The story opens with a classic "Once upon a time…" line, and it is even divided into chapters. But what follows is not exactly a G-rated fairytale. The title characters (Basterds) are an elite team of Jewish-American soldiers who are sent into Nazi-occupied France for one specific reason.

Their bloodthirsty commander, Lt. Aldo Raine (Brad Pitt), has instructed each of them to kill as many "Nat-sees" as possible. Working with a beautiful actress, Bridget von Hammersmark (Diane Kruger), the soldiers soon embark on a daring plot to kill Adolf Hitler (Martin Wuttke).

Previews for the movie are slightly misleading. This is not a centrally focused, bloody revenge saga like "Kill Bill." "Inglourious Basterds" is instead a tightly packed anthology of stories, featuring many different characters.

The atmosphere of the picture feels a great deal more like "Pulp Fiction," and this is certainly welcome. The Basterds themselves only appear sporadically throughout.

The major focus is on a Jewish woman named Shosanna Dreyfus (Mélanie Laurent) who owns a movie theatre in Paris. Her family was murdered by the calculating Col. Hans Landa (Christoph Waltz) when she was a child.

Shosanna plots her own revenge against the Third Reich when Hitler himself attends the cinema for a screening of Goebbels's latest propaganda film.

Tarantino proves himself as a master storyteller. He seamlessly weaves together Shosanna's story with the secret mission of the Basterds. All plotlines intersect beautifully with the dark theatre as a backdrop.

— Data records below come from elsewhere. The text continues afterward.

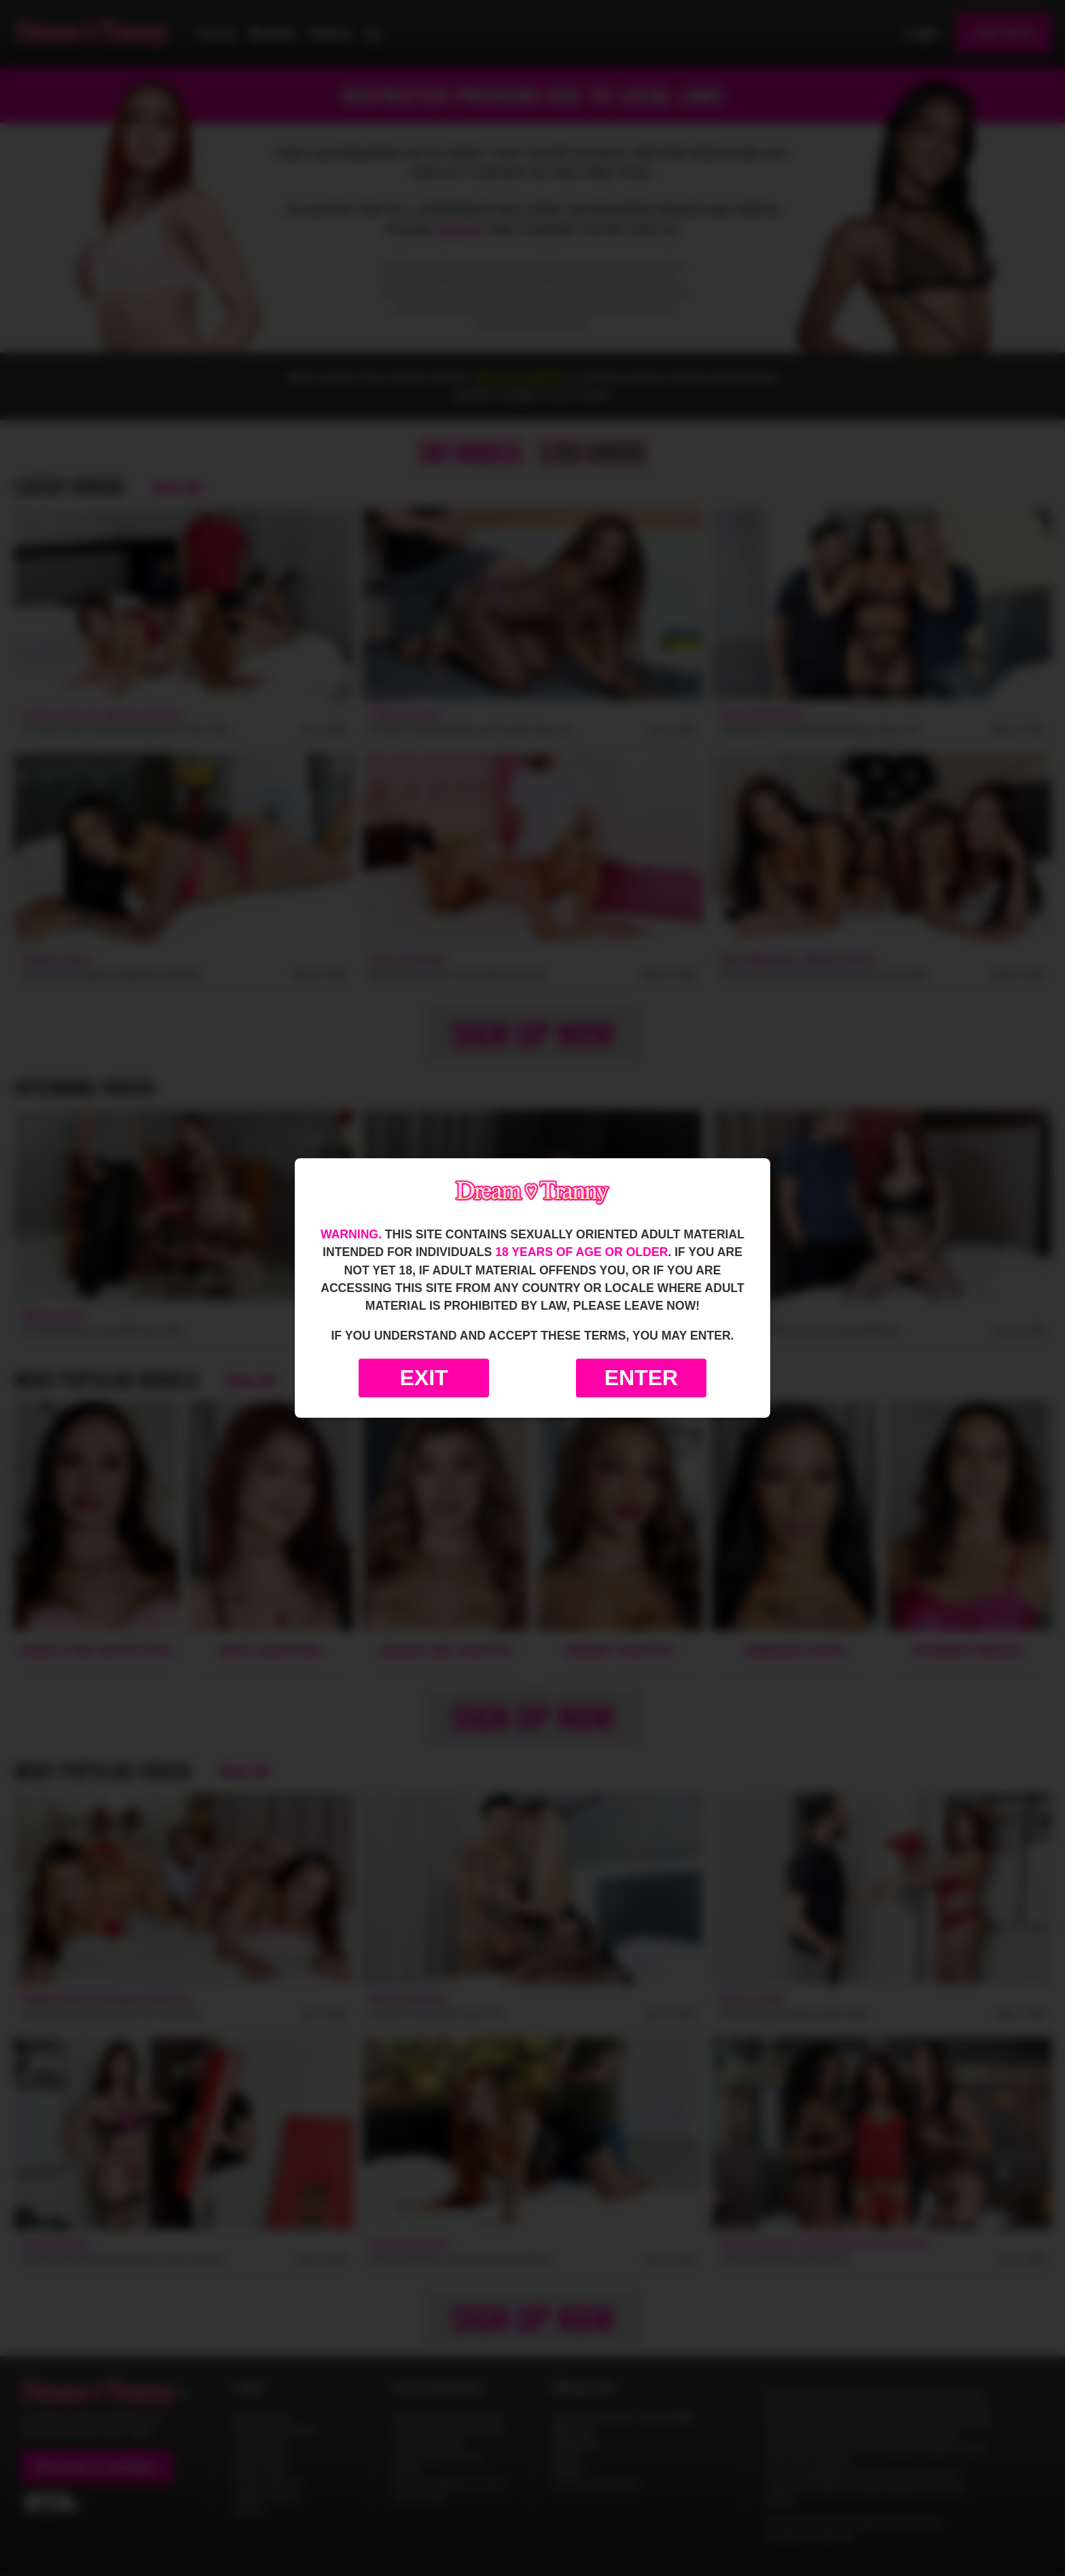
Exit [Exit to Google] (423, 1377)
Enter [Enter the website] (641, 1377)
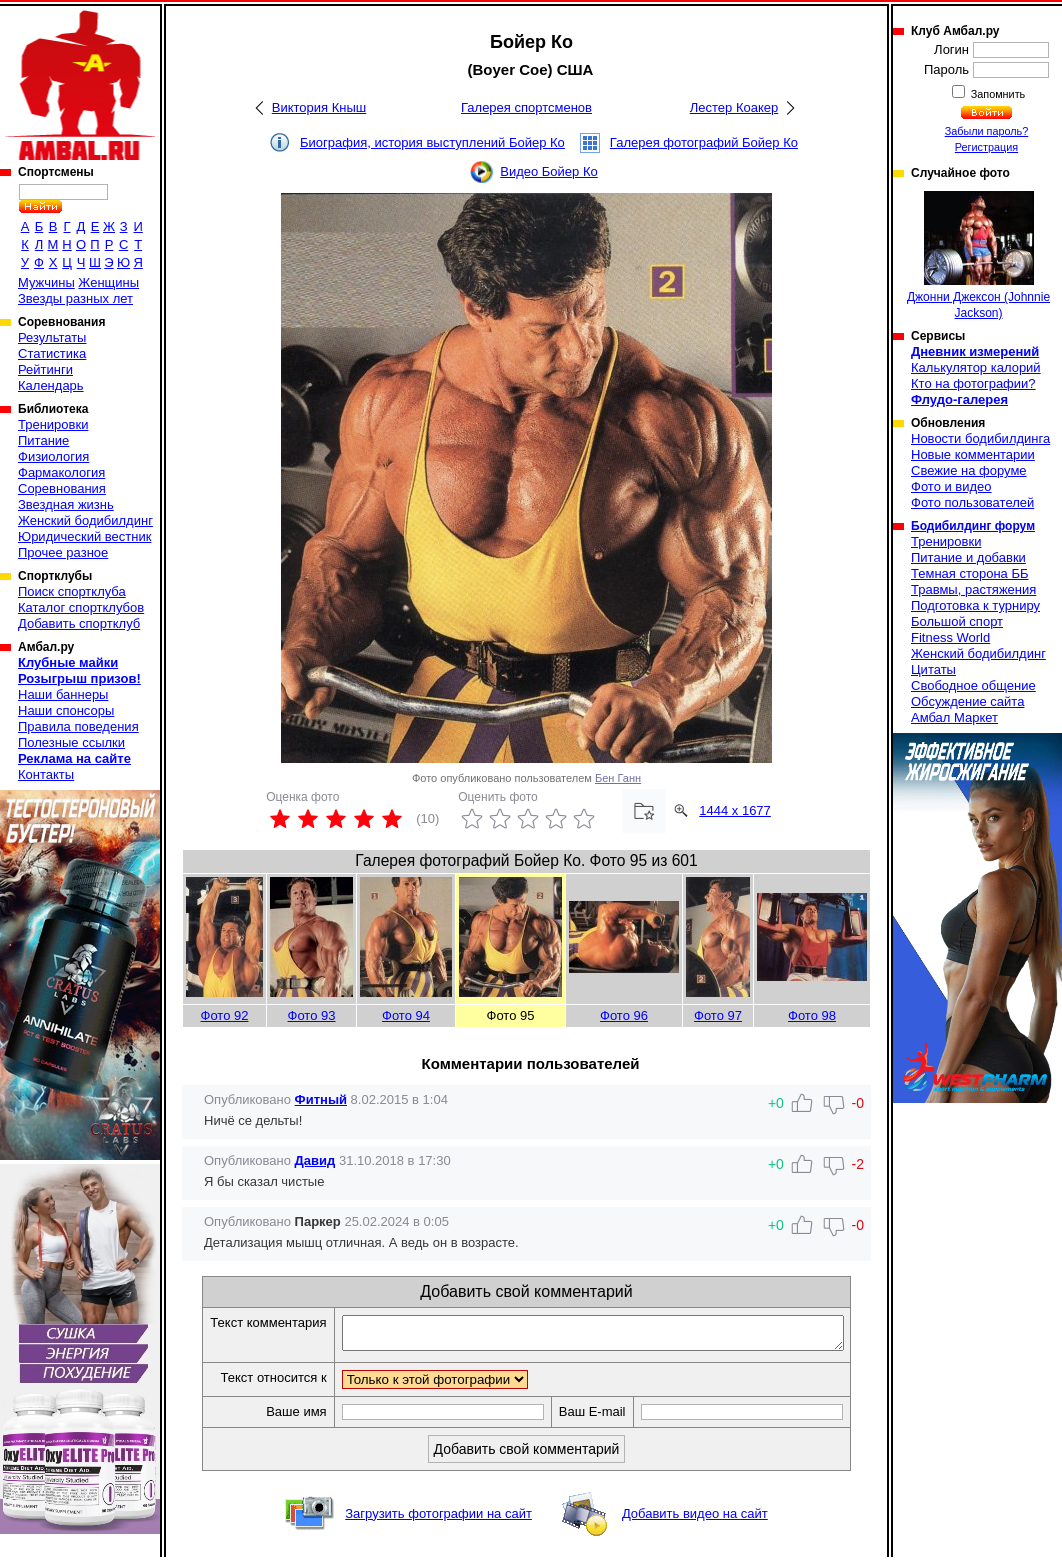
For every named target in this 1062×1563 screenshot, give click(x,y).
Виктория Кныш (319, 107)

Everything up to this climactic night at the movies is relatively historically accurate. However, Tarantino's ending to the Nazi regime is no less than an idealistic fantasy. This is probably how World War II should have ended.

A description of "Inglourious Basterds" could be boiled down to historical fiction. The film is set in a Nazi-occupied country. There is a heavy climate of tension and brutality one comes to expect from World War II dramas.

Of course, Tarantino is at the helm this time, which means the genre is now soaked through with his usual quirks. Many of his director trademarks can be noticed throughout. There is gratuitous violence, dark humor and an artistic edge.